A couple of years ago such a law was considered but not adopted by the Vermont legislature. The current political climate, however, makes it very easy to envision a nightmare future time in Vermont. In that nightmare, the government would have become everyone’s mandatory insurance provider, cost-cutting would have become the marker of medical success, doctors would be required to list end of life options, and assisted suicide would be legal. In that time, every person facing serious illness would be justified in feeling the paralyzing fear people with disabilities feel now and would feel even more strongly then. The reality is that no one whose continued existence requires care is safe in our culture. It would be less safe if assisted suicide were legal.
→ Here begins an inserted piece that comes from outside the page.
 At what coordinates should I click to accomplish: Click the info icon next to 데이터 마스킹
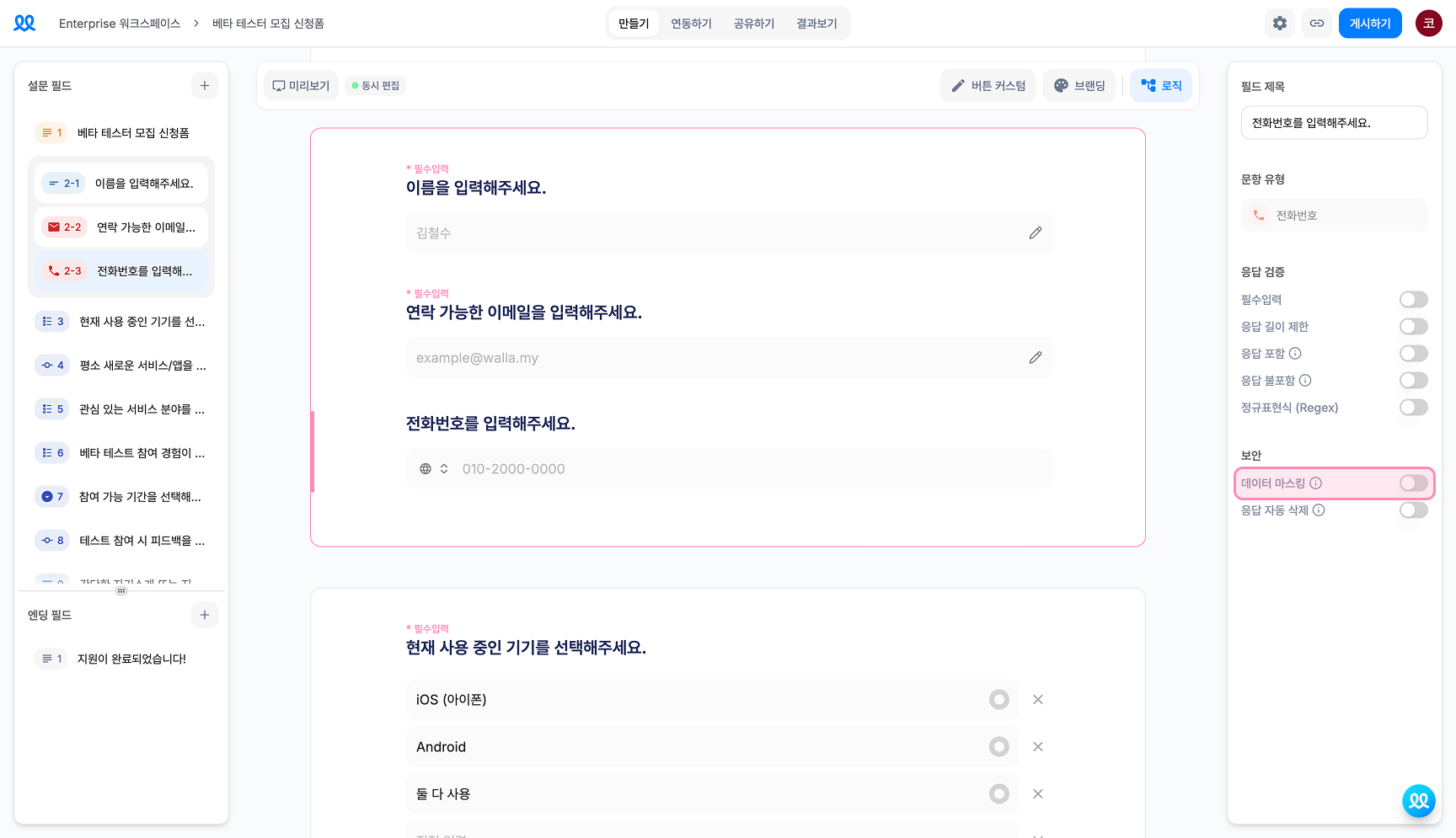(x=1315, y=483)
Coleman and Drake’s commentary explains the fact that the bioethics community has conducted little public discussion of the medical bias against people with disabilities with the following chilling statement: “For a story, of course, you need a survivor who is able and willing to tell it.”
This is the same reason True Dignity believes we don’t have more anecdotes to counter assertions that Oregon’s experience with assisted suicide has proven it to be “safe”, though the ones we do have are horrifying. Dead people tell no tales, whether they are people with traditional disabilities or people disabled by serious illness and either murdered by criminals clever enough to recognize the impunity offered by assisted suicide or who committed suicide with assistance because they felt social or familial pressure, even if unintentional, to spare everyone the emotional and financial cost of their care. In either case, we will simply never know.
True Dignity hopes that Vermonters, and people anywhere the legalization of assisted suicide is being considered, will take charge of their own futures and insist that better care and more safety, both during and at the end of life, be the hallmarks of our future health care system, not subtle or not so subtle pressure toward suicide.